本文:
┌──
アルジェリアの人質事件 1
2013年1月27日 寺岡克哉
アルジェリアの「イナメナス」という所にある、天然ガス関連施設が、
武装したテロリストの集団に襲われ、人質として拘束された外国人が、
たくさん殺されました。
この「人質事件」によって、
現地に駐在していた日本人17人のうち、10人が殺害されています。
また、殺害された外国人の人質は、日本人の10人をふくめて、37人
にも上りました。
犠牲になられた方々には、心からご冥福をお祈りします。
今回は、
この「アルジェリア人質事件」に関した事柄の、おおよその経緯に
ついて、
確認しておきたいと思います。
* * * * *
まず、「アルジェリア」という国ですが、
この国は、アフリカの北部に位置しており、地中海の南岸に接していて、
地中海を挟(はさ)んだ北側の対岸には、フランスやスペインがあります。
アルジェリアの面積は238万平方キロで、日本の6.3倍もあります。
しかしながら砂漠地帯(サハラ砂漠)が、約200万平方キロ(国土の約
84%)も占めています。
アルジェリアの人口は3542万人(2010年、世界銀行)で、その99%
が「イスラム教のスンニー派」を信仰しています。
人質事件が起こった、天然ガス関連施設のある「イナメナス」は、
アルジェリアの首都アルジェから、南東におよそ1000キロほど離れ
た「砂漠の中」にあります。
東の隣国であるリビアとの、国境近くに位置しており、イナメナスから
東に向かって60キロほど行くと、リビアとの国境になっています。
なお、
アルジェリアに在留している日本人は、2009年10月現在で、954人
となっています。
* * * * *
つぎに、
「アルジェリア人質事件」に関連した事柄についての、おおよその経緯
ですが、
各種のマスコミ報道によると、(日本時間で)以下のようになっています。
1月16日。
14時ごろ イスラム武装勢力がアルジェリア・イナメナスの天然ガス
関連施設を襲撃。日本人を含む外国人40人前後とアル
ジェリア人100人以上を拘束し籠城。
16時40分 日本政府が邦人拘束の情報を把握。
19時ごろ プラント建設大手、日揮(にっき)のアルジェリア事務所
が、日本人が拘束されたとみられると認める。
└──
取り組む課題:
次の(a)〜(c)の記述がそれぞれ本文の内容と合っているかを「はい」か「いいえ」で答え、判断の決め手となる本文の語句をそのまま引用しなさい。(a) アルジェリアの面積は日本の6.3倍である。(b) イナメナスは首都アルジェから北西におよそ1000キロ離れている。(c) 人質事件で殺害された日本人は17人である。 本文だけを手がかりにして取り組むこと。

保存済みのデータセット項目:
┌──
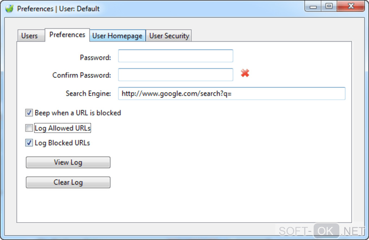Maximize the Preferences window

tap(329, 6)
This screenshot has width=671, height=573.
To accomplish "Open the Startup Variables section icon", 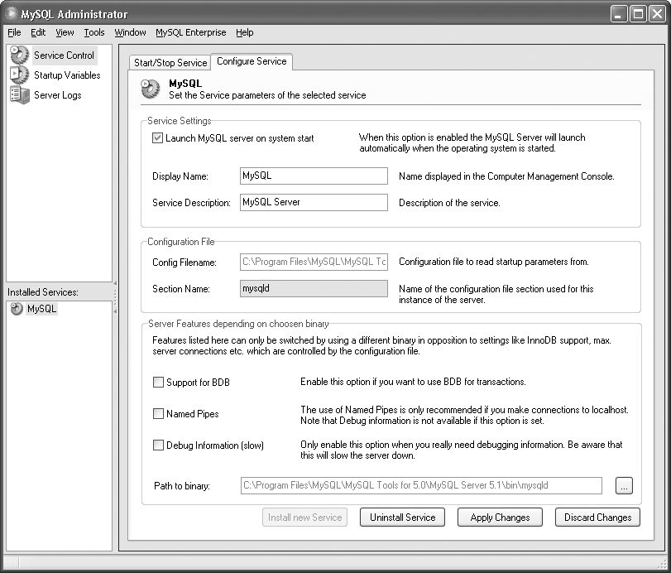I will point(19,75).
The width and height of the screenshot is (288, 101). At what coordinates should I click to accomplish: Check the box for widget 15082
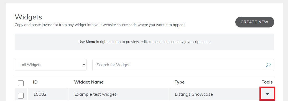click(x=21, y=96)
└──
最終結果:
(a) はい。「日本の6.3倍もあります」
(b) いいえ。「南東におよそ1000キロほど」
(c) いいえ。「日本人17人のうち、10人が殺害されています」